Il peso politico dei problemi migratori

di Luciano Caveri

Del reale contenuto della normativa sullo "ius soli" (che riguarderebbe in Valle d'Aosta 1.200 fra bambini e ragazzi, che otterrebbero la cittadinanza italiana con i nuovi meccanismi) in realtà in tanti sanno poco e per altro credo che ormai la nuova legge resterà al palo. Personalmente ricordo come nella vicina Svizzera - per la cittadinanza - ci voglia un vero e proprio esame, che può anche variare secondo Comune e Cantone, e non avviene per automatismi che rischiano in Italia di perdere di vista la persona, i suoi diritti e i suoi doveri. Oggi - al compimento del diciottesimo anno di età - chi chiede di diventare cittadino italiano si infila in una procedura complessa e poco trasparente con tempi di risposta che mutano senza ragioni apparenti.

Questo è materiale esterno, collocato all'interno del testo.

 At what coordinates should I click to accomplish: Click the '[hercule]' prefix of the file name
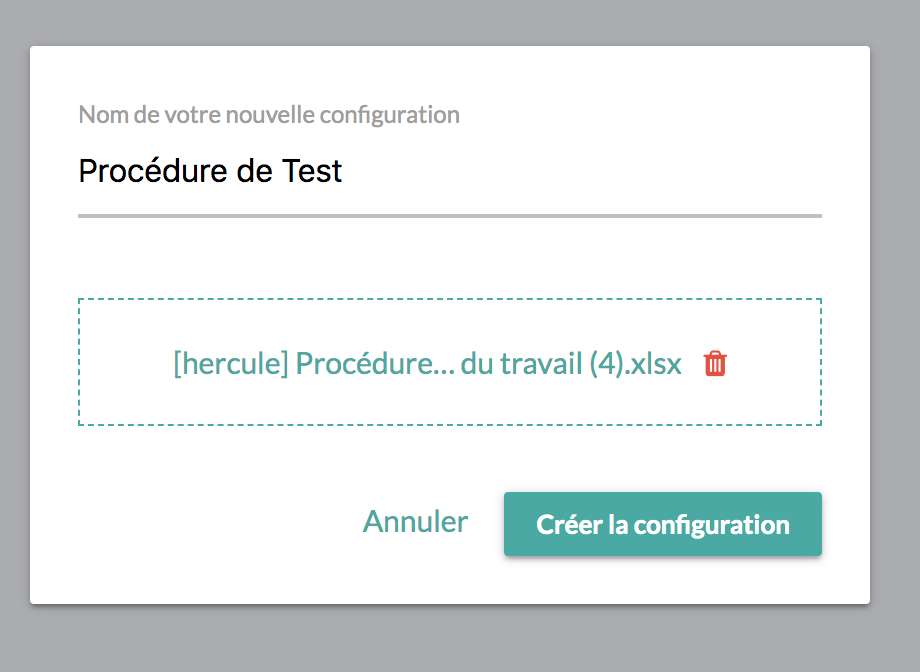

Come capita senza ben conoscere il merito in una logica da tifoserie calcistica, in Italia ci si divide troppo spesso - per partito preso - fra pro e contro, quando semmai il problema è un altro e impedisce serenità di giudizio: come insegnano le recenti elezioni austriache - cioè nella civilissima Austria - uno spostamento a destra, anche molto a destra, non può non legarsi, come già avvenuto in Germania e pure in Francia, in parte alla confusione che continua ad esserci in materia di immigrazione, che allo stato con lo "ius soli" non c'entra ma che si crei da noi un legame con questa questione, che sarà pure una scorretta strumentalizzazione, è palese. Tema che, se gestito in chiave ideologica, rischia di fare dei disastri ed accentuare fenomeni di xenofobia, o almeno di crescente incomprensione, per le dinamiche in un settore in cui ad agitare paure e fantasmi ci si mette cinque minuti, e molti avvenimenti di cronaca nera dimostrano che usare il filone buonista a tutti i costi rende difficile effettuare i necessari distinguo. Da questo punto di vista io continuo a pensare che:

il diritto d'asilo è sancito dalla Costituzione ed il rifugio in questo caso non è solo un loro diritto ma anche un nostro dovere, ma è chiaro che negli interstizi delle procedure burocratiche esistono zone vuote, come la difficoltà di una reale identificazione del migrante (con rischi di infiltrazioni islamiste) e la difficoltà di certificare in certi casi questa situazione di rischio e persecuzione che motiva il fatto che si ottenga lo status di "asilante"; sui migranti "economici", quelli che fuggono dai loro Paesi per ragioni di povertà e persino di fame, la questione è ancora più complessa, perché senza chiarezza sul limite dei flussi e caratteristiche di chi possa goderne, che consentano una reale accoglienza, si potrebbe intendere una logica di confini aperti che non avrebbe alcun senso;
senza cambiare certe norme europee, l'Italia si trova gravata - anche se poi la gran parte dei migranti vogliono andarsene - da costi di accoglienza e carico burocratico, compresi i ricorsi alla Giustizia, che rendono tutto difficile e danno l'impressione di una sorta di "invasione", quando in termini assoluti altri Paesi, come quelli nordici, hanno dato ben più l'asilo di quanto abbia fatto l'Italia, che però si trova senza risposte per i migranti senza asilo; in molti Paesi europei di migranti non vogliono sentir parlare, in barba alle logiche di redistribuzione, in altri le regole di accoglienza - penso alla Svezia - sono ormai legate al reale accertamento della volontà di integrazione, conoscenza della lingua compresa e si procede, quando necessario, all'espulsione dei migranti e vigono accordi per il rimpatrio, meccanismi in Italia non funzionanti, come si vede ad esempio da chi delinque stando qui, dopo numerosi decreti di espulsione disattesi; l'impressione che si ricava dai giovani ospitati - essendo quasi tutti soli senza famiglia - un po' ovunque in Italia è che i migranti in larga parte vivacchino in attesa o dello status di "migranti" o, se bocciato definitivamente, entrino in una specie di limbo, che è acqua al mulino della criminalità organizzata, che spesso - pensiamo ai nigeriani - ha già messo salde radici anche da noi.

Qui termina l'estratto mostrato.